The music doesn’t do much. Towards the end, it just becomes a nuisance. I’m thankful to get out of the car and breathe the fresh country air. The place, like myself, needs to be taken care of. We both do our best. The walks out back, and the view of the mountains turned to gold from the sun. Breath taking. Without thinking, I reach for my inhaler that’s still in my bag back in the bedroom.
When I get back, my cousin and his wife and their newborn baby are watching tv on the floor. I’ve seen the baby before, but I didn’t get to hold her. I was sick with bronchitis at the time. As soon as the baby settled in my arms, and I saw its big blue/gray eyes staring at me, I melt. So much innocence packed into such a small baby is tough for anyone to handle. I can’t imagine how lucky my cousin is to be the father. Samantha’s big smile is infectious, like my brother’s. She’s a beautiful baby, the type of baby where you can look the parents in the eye and not have to lie to them when you say how beautiful she is.
She’s out, for now. But it won’t be so bad next time. I believe it, so it must be true.
I find my book for class and walk out back. I never read a book back there before. The land is too beautiful to not pay attention to. Birds dance across the meadow, hunting for seeds. Butterflies flutter in the wind. I open the book and get to work. Baby birds chirp for their mothers. They’re hungry. It’s dinner time. I realize I only had ice cream. Peanut butter cookie dough. And Chips.
Something is moving in the grass close by. Way too close for comfort. I close the book and wait. A head pops out. Then a second. A fawn and its mother. They don’t see me in my green shirt, or they’re in disbelief. How could they not see me? What are they going to do? I wave my arms and talk to them. I wake them up. I let them know that I am here, and that I exist, and they are too close. I’m looking out for both of us. One runs behind me, the other runs back towards the mountains. I go back to my book.
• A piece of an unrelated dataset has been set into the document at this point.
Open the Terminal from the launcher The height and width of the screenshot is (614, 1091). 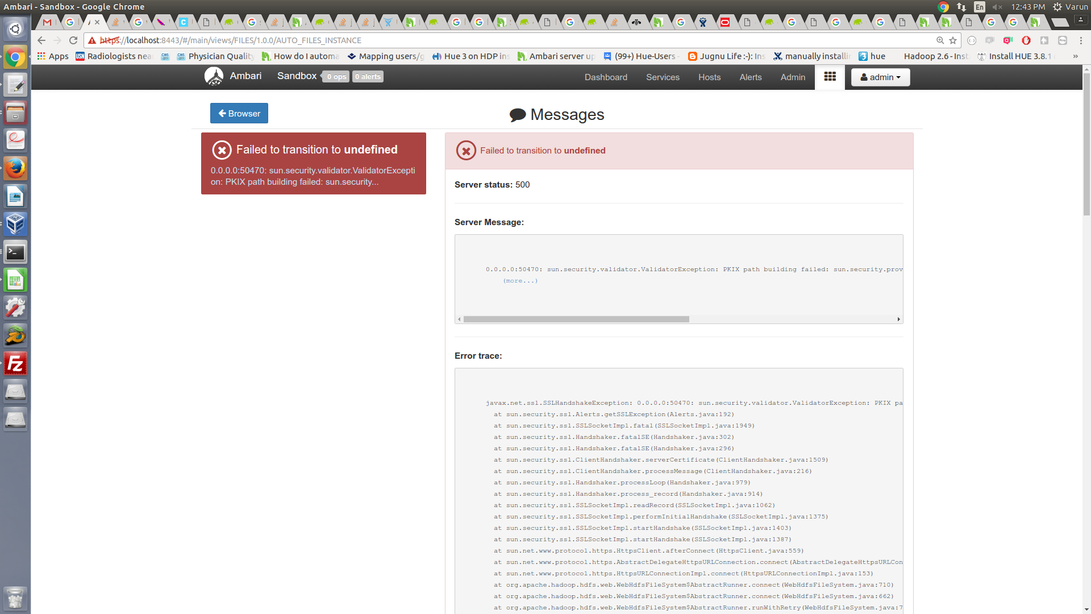[x=15, y=251]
Another rustle. I’m about to finish at this point, but I have to see what’s coming towards me. A small grey dog. A coyote, I think. But it’s by itself. They travel in packs. But it’s not a fox, either. The nose isn’t pointy, the tail isn’t bushy. The fur is wrong, too. Why is it by itself, though? Is it? I can’t believe I’m seeing one in person. I have to go. I don’t want to stick around and find out it’s not alone. Never get in the way of a mother and its child. Whatever happens, you asked for it. I read the last few lines of the short story. The narrator shows her lover a letter his wife sent him. The narrator was pregnant with the man’s second child, her first.
When I get back to the house, I decide I’m going to spend the night and leave early tomorrow. I call my father and tell him about the coyote. I tell him it was one of the most frightening and most exciting moments of my entire life. I knew they were in the area, but you don’t believe it until you see it with your own eyes. He tells me seeing something like that wouldn’t have ever crossed his mind when he was my age. Times are changing. I’m blessed to be a part of it. I realize all I have to do is give in to it, and things will work out in the end.